Repeat, word for word and with nothing added, each line from the one containing "You are a GUI" to the final line of the data, keeping both ends. Pictures are not part of the copy.

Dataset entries
== == ==

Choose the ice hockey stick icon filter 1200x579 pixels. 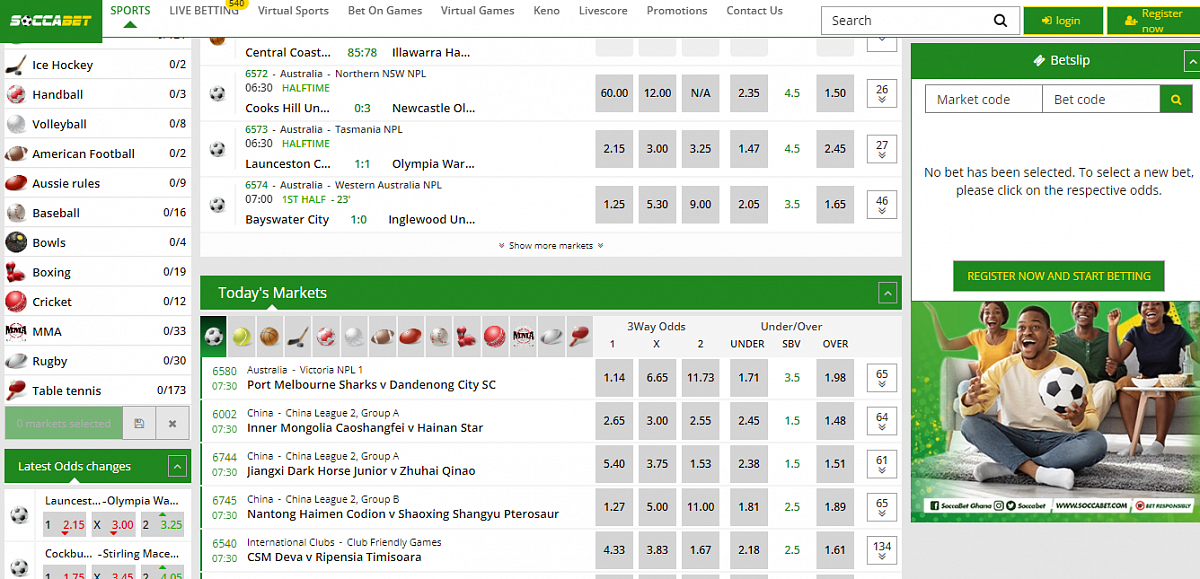(298, 337)
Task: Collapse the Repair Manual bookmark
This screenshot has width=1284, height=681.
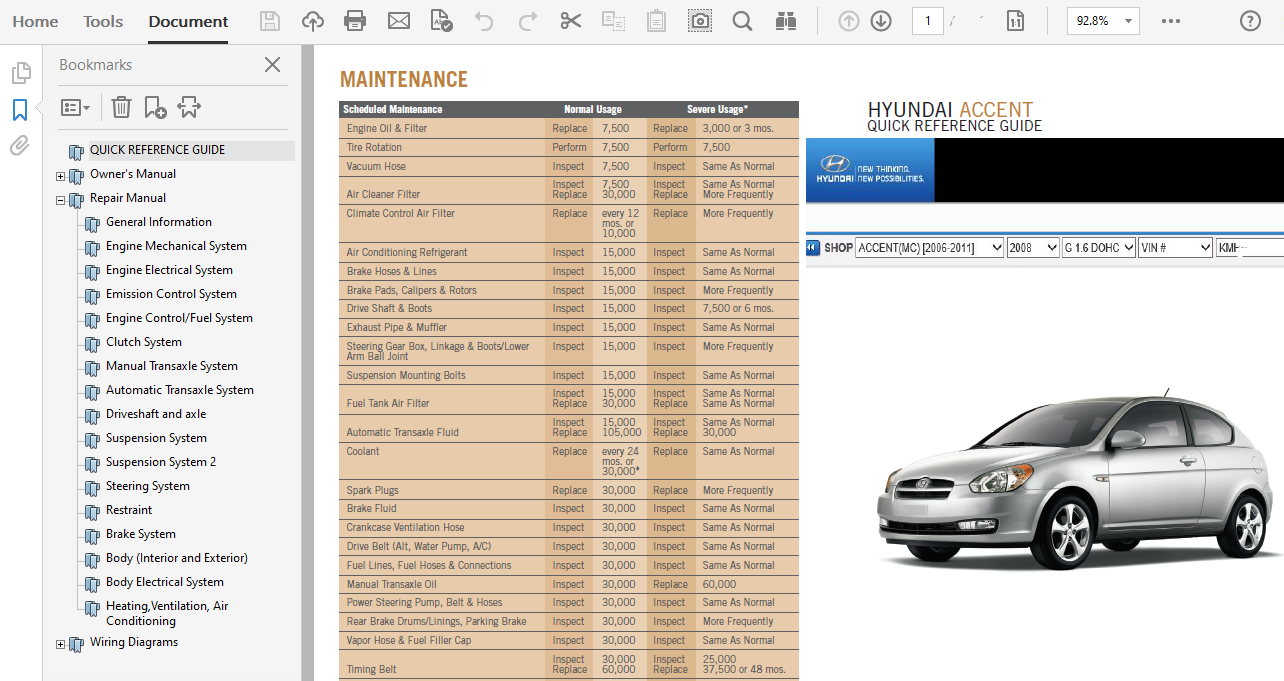Action: (x=60, y=197)
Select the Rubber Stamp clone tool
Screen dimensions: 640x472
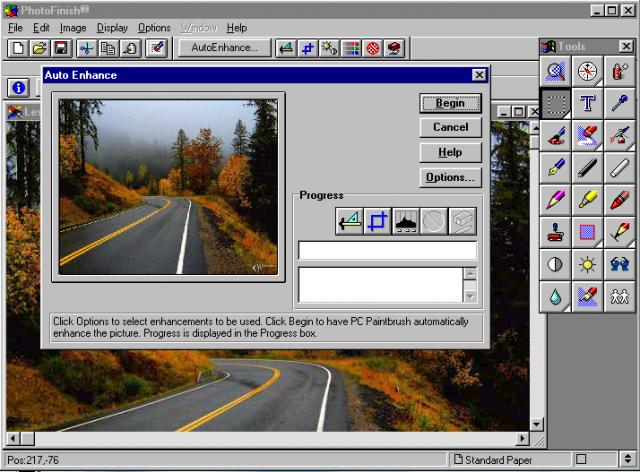[x=556, y=232]
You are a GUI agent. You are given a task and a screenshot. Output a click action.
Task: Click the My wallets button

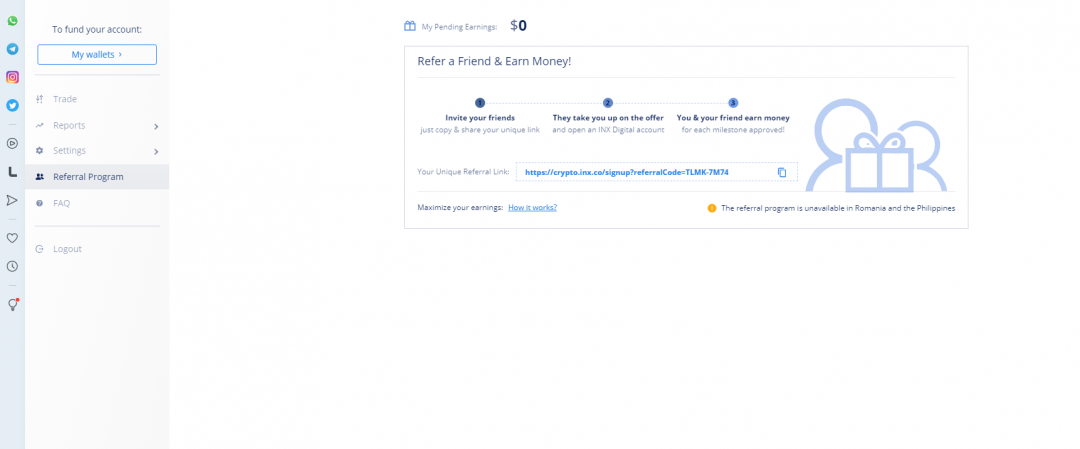(x=97, y=54)
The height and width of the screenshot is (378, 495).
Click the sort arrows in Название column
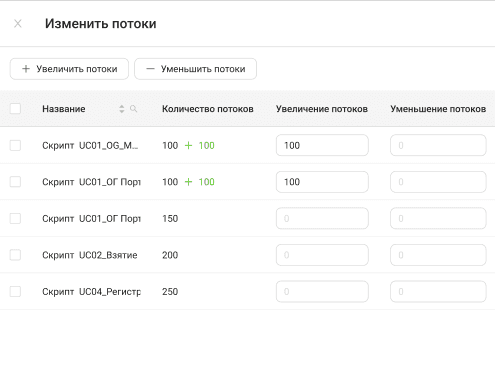(122, 109)
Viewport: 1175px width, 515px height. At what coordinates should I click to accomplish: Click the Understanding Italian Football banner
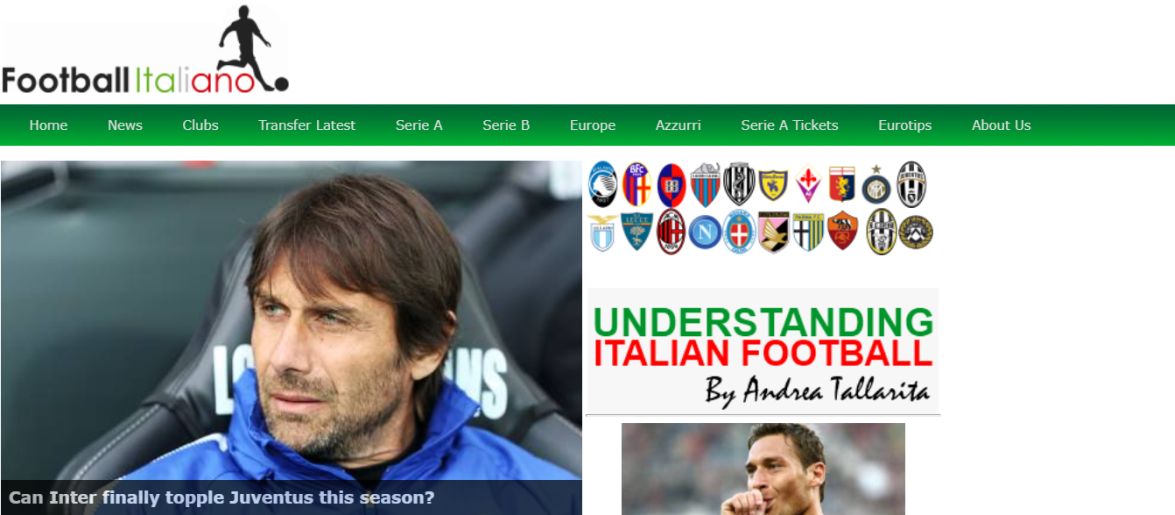click(762, 350)
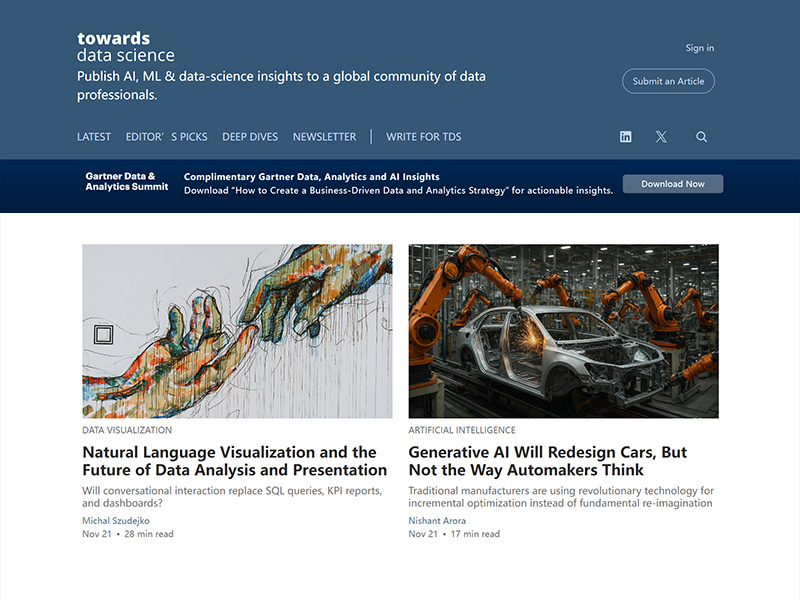
Task: View Nishant Arora's author profile
Action: [x=437, y=519]
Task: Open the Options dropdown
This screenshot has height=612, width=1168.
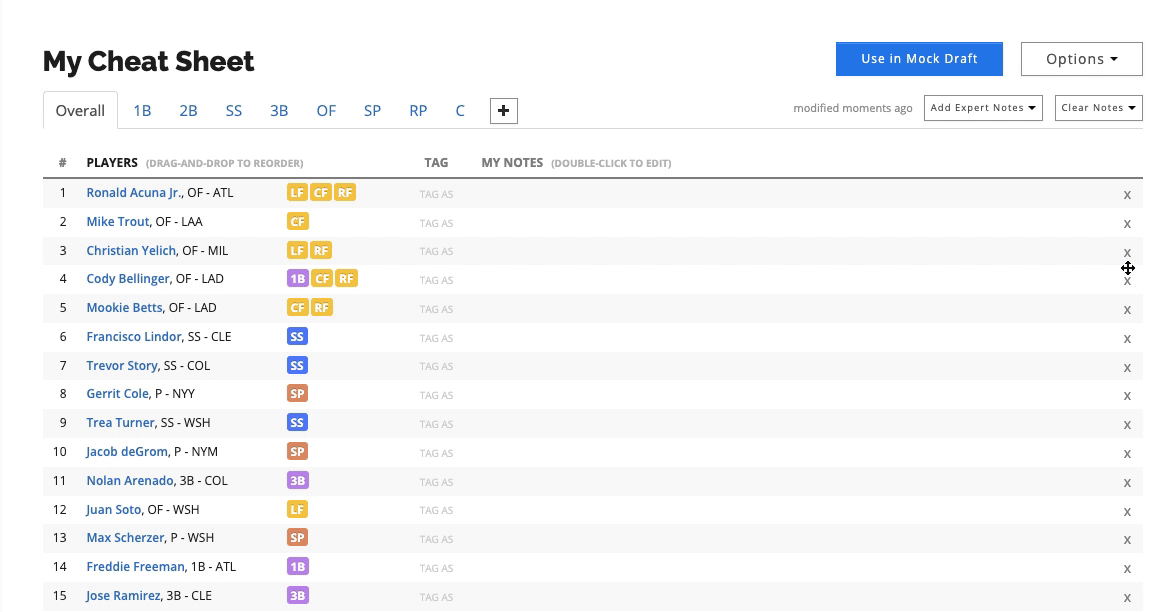Action: (1082, 59)
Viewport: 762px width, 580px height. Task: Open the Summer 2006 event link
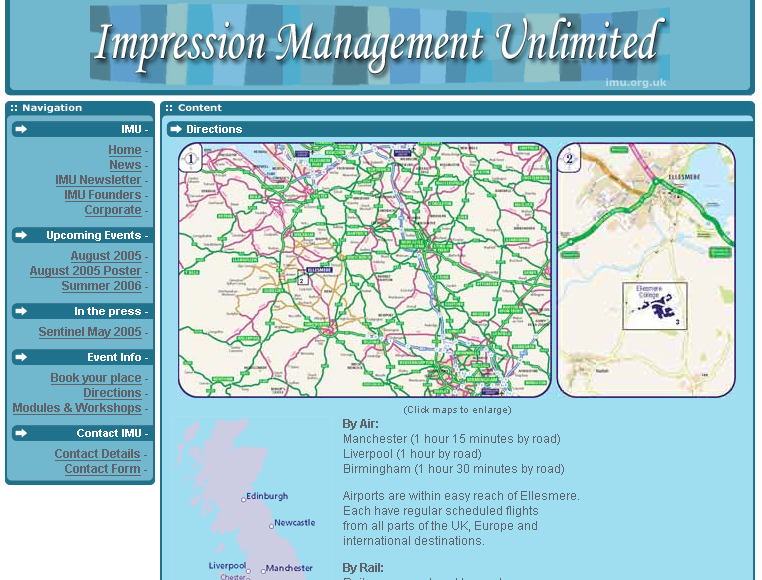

== == ==

## Exercise output
You are a GUI agent. You are given a task and a screenshot. Output a click action.
Task: Click the My wallets button

(x=97, y=54)
The height and width of the screenshot is (378, 495).
Click the sort arrows in Название column
(122, 109)
Viewport: 1175px width, 515px height. At what coordinates should I click to accomplish: Click the Understanding Italian Football banner
click(762, 350)
Task: View Nishant Arora's author profile
Action: [x=437, y=519]
Task: Open the Options dropdown
This screenshot has height=612, width=1168.
Action: (1082, 59)
Viewport: 762px width, 580px height. Task: Open the Summer 2006 event link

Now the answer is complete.